Day 11: Strings and substitutions

I’m not well today. I’ve been coughing all day and I’d intended to do something absurd with this post to make me feel better. In between sending work emails, I tried playing around with the cowsay andfortunes packages (link). I tried playing minecraft using the fun package (link). It was all to no avail: I failed to work up any enthusiasm for any it.

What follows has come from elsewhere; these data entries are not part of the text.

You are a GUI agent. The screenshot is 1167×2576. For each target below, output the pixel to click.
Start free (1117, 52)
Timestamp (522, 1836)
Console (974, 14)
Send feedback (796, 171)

The only thing that has given me joy all day is the realisation that yes, Dani, there is a janeaustenr package. It contains the text to all the Jane Austen novels ❤️ 💕 What’s that you say? All of Jane Austen novels?

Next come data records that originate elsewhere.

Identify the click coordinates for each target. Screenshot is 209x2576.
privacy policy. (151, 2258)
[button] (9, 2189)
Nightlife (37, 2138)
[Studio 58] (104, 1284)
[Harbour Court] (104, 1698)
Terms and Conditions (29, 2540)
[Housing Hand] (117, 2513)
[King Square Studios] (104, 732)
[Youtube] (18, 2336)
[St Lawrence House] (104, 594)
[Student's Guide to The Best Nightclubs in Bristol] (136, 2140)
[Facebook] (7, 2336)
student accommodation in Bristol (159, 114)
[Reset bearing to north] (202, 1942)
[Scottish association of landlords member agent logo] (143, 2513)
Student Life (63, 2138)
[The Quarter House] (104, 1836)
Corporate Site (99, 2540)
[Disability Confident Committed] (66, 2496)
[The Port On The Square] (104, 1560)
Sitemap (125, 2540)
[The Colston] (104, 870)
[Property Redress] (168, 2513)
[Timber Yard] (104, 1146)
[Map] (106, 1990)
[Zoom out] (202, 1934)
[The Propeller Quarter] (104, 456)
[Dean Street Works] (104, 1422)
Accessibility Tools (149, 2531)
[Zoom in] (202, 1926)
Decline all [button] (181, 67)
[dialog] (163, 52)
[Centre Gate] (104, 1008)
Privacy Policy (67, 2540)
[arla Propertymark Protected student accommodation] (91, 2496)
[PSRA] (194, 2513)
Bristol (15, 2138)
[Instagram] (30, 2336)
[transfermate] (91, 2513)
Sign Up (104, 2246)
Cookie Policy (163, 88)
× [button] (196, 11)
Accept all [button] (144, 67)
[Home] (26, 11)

Yay! Now I have something nerdy to do that is fun … I will play around with the text of Pride and Prejudice while (finally!) taking a look at stringr. So, let’s do this! First, I’ll need one Jane Austen novel please!

pp <- janeaustenr::prideprejudice
pp[1:11]
##  [1] "PRIDE AND PREJUDICE"                                                    
##  [2] ""                                                                       
##  [3] "By Jane Austen"                                                         
##  [4] ""                                                                       
##  [5] ""                                                                       
##  [6] ""                                                                       
##  [7] "Chapter 1"                                                              
##  [8] ""                                                                       
##  [9] ""                                                                       
## [10] "It is a truth universally acknowledged, that a single man in possession"
## [11] "of a good fortune, must be in want of a wife."

Check ✅ Next, I’ll need one text manipulation package:

library(stringr)

That’s another check! ✅ ✅ Yay!!!!

What am I hoping for here?

I suppose I should ask myself what my goals are, besides trying to distract myself from the fact that my lungs are filling with fluid. I mean, a lot of the stringr package feels very familiar, with analogs of many core R functions that I learned way back in the pre-Snapchat era before people started telling me that I had to switch to tidyverse.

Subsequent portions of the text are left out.